*Aim of the exercise:*
Copy the items starting at the line that contains "This screenshot has height=1120, width=1489." and ending at the line that contains "In order to click on reference-line", swapping "reference-line" for "baseline" and changing nothing else. Give only those lines.
◆ ◆ ◆ ◆ ◆
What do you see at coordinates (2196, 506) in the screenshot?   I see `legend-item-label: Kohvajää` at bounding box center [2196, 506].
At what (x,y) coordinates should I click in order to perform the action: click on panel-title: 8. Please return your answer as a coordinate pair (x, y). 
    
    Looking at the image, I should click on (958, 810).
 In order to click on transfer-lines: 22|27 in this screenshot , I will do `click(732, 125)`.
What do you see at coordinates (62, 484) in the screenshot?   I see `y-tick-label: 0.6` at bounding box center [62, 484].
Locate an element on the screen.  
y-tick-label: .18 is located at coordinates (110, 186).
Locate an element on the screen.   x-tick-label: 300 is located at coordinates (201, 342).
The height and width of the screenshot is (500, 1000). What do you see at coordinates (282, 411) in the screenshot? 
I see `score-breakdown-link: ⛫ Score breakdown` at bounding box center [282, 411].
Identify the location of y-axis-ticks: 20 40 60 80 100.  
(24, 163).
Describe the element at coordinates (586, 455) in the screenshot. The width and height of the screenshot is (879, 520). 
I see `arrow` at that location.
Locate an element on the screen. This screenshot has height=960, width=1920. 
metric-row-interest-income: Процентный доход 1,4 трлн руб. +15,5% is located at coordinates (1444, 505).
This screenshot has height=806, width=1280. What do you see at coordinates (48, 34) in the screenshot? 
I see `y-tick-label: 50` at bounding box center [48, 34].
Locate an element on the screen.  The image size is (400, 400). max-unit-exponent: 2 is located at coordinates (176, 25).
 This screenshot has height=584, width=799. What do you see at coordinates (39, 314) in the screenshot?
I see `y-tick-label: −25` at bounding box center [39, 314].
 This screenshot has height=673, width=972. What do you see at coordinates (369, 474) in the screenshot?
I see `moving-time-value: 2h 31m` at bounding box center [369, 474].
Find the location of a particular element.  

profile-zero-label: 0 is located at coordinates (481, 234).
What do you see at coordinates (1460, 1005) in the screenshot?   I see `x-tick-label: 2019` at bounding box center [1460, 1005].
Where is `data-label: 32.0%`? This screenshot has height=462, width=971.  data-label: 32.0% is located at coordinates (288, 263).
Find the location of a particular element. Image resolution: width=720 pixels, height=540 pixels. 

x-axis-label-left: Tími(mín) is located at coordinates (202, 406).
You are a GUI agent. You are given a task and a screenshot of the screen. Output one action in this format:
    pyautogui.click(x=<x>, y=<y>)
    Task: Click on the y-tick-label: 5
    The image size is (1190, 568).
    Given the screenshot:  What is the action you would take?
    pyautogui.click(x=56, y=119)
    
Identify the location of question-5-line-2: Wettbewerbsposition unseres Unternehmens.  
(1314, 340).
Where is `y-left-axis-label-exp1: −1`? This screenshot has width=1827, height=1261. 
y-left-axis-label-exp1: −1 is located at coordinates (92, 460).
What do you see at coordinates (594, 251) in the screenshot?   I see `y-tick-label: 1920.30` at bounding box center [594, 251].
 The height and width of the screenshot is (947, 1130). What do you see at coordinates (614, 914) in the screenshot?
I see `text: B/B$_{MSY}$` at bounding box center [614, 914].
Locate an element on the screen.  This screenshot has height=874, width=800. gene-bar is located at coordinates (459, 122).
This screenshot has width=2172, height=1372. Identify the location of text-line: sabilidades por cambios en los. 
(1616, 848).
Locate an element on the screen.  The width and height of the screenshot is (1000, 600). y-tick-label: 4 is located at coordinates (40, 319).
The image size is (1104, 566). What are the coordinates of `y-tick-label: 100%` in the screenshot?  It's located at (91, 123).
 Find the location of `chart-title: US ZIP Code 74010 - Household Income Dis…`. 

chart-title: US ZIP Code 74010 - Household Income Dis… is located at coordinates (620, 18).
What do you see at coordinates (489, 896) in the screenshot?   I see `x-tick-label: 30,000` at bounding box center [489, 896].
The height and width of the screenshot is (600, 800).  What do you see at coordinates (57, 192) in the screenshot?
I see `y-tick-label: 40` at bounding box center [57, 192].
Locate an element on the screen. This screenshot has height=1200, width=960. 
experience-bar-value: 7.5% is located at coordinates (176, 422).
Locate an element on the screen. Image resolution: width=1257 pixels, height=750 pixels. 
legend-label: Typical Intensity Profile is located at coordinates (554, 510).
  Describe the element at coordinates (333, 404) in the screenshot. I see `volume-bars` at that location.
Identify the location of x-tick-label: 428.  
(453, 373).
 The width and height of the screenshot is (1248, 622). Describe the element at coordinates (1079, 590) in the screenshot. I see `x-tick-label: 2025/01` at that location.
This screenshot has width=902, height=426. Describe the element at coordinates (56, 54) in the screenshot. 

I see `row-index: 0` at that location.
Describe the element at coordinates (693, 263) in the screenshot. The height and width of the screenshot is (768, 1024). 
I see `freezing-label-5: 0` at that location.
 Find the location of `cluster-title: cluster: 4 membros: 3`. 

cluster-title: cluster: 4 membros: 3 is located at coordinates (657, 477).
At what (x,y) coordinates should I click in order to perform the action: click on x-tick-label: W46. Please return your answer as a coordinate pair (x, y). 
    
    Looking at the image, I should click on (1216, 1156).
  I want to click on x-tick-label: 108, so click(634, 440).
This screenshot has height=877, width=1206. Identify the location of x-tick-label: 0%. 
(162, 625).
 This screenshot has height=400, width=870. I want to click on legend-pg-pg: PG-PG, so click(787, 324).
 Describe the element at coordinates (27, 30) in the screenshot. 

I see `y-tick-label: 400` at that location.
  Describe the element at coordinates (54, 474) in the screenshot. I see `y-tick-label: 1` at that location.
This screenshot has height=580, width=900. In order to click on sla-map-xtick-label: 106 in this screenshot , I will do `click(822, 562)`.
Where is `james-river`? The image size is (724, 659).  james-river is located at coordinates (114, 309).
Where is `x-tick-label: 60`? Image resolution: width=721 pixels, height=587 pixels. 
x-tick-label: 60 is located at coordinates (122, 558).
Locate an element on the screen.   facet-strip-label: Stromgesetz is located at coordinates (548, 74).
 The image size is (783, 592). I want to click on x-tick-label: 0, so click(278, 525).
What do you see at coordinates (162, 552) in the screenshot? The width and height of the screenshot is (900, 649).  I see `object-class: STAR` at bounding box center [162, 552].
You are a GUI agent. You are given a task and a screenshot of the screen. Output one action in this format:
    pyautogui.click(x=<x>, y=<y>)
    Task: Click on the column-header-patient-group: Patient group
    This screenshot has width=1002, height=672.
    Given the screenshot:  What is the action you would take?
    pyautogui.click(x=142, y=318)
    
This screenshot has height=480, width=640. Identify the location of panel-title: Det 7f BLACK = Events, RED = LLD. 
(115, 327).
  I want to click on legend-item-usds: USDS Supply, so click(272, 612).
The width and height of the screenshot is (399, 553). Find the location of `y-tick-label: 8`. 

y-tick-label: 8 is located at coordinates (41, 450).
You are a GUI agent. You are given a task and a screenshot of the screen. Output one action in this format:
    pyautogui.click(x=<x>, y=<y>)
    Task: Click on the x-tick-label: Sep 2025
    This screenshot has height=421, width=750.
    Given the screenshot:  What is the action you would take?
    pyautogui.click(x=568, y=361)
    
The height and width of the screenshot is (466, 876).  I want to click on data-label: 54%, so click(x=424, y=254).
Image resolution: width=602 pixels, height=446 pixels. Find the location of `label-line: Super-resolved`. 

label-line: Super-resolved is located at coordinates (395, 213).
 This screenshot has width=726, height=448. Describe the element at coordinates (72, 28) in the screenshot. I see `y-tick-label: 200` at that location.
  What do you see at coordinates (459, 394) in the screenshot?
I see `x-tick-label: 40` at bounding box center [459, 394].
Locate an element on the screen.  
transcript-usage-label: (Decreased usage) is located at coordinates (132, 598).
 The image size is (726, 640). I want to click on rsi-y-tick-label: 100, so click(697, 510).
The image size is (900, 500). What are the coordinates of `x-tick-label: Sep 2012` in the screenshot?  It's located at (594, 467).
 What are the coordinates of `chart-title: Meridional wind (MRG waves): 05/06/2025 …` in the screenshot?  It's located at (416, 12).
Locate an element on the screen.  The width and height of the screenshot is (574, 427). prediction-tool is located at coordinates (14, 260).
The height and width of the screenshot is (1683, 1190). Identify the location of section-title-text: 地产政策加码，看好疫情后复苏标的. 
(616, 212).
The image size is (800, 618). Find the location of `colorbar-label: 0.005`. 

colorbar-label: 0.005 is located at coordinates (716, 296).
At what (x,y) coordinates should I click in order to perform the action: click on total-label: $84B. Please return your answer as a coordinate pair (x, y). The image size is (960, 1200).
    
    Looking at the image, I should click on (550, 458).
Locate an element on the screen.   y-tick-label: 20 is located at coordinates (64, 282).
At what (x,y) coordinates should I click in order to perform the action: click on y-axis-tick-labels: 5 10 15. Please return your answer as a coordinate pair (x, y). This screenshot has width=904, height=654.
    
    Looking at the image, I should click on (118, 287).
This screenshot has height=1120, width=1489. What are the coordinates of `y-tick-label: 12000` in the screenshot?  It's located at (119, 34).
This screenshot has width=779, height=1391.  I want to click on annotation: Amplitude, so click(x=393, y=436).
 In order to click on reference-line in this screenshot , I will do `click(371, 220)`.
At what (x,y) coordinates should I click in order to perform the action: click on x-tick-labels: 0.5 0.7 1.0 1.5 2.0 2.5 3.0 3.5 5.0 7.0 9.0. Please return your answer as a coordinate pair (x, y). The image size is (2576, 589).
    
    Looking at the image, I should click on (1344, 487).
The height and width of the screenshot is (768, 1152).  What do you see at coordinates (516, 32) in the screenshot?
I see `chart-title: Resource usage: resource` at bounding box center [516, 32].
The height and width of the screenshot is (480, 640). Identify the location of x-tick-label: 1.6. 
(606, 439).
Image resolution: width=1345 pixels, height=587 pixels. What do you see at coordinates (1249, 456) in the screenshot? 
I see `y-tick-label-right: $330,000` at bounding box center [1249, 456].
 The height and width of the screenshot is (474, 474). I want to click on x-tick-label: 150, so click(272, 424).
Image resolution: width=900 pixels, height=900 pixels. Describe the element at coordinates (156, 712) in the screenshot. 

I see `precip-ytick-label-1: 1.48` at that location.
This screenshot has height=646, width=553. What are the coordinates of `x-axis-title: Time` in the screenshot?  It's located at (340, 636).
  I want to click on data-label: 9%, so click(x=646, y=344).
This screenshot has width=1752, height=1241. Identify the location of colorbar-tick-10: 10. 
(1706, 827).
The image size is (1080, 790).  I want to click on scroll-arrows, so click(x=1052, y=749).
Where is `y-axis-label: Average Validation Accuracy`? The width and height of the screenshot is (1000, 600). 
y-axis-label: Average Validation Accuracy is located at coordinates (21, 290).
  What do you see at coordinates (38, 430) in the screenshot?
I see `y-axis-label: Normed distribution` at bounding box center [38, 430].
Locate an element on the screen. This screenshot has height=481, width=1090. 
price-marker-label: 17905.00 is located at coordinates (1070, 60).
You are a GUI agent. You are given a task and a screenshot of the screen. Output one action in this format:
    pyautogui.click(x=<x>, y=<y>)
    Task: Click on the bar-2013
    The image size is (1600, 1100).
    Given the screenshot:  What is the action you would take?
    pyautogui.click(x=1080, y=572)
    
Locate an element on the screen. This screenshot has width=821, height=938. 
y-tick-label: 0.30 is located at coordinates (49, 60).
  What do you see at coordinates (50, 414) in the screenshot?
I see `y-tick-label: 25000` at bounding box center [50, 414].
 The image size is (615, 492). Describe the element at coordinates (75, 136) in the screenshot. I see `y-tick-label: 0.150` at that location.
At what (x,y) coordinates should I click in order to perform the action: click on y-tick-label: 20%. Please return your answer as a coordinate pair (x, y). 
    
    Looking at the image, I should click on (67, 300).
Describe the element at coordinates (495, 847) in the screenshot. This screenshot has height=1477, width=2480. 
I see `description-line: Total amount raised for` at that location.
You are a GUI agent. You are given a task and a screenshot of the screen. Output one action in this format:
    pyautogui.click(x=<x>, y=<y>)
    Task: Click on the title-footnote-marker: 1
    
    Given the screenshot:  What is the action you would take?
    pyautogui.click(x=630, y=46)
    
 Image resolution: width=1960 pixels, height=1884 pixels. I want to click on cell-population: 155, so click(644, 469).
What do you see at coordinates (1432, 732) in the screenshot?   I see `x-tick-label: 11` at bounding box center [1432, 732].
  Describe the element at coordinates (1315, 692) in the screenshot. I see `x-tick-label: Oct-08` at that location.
◆ ◆ ◆ ◆ ◆
*Reply:*
This screenshot has height=1120, width=1489. What are the coordinates of `y-tick-label: 12000` in the screenshot?  It's located at (119, 34).
This screenshot has width=779, height=1391.  I want to click on annotation: Amplitude, so click(x=393, y=436).
 In order to click on baseline in this screenshot , I will do `click(371, 220)`.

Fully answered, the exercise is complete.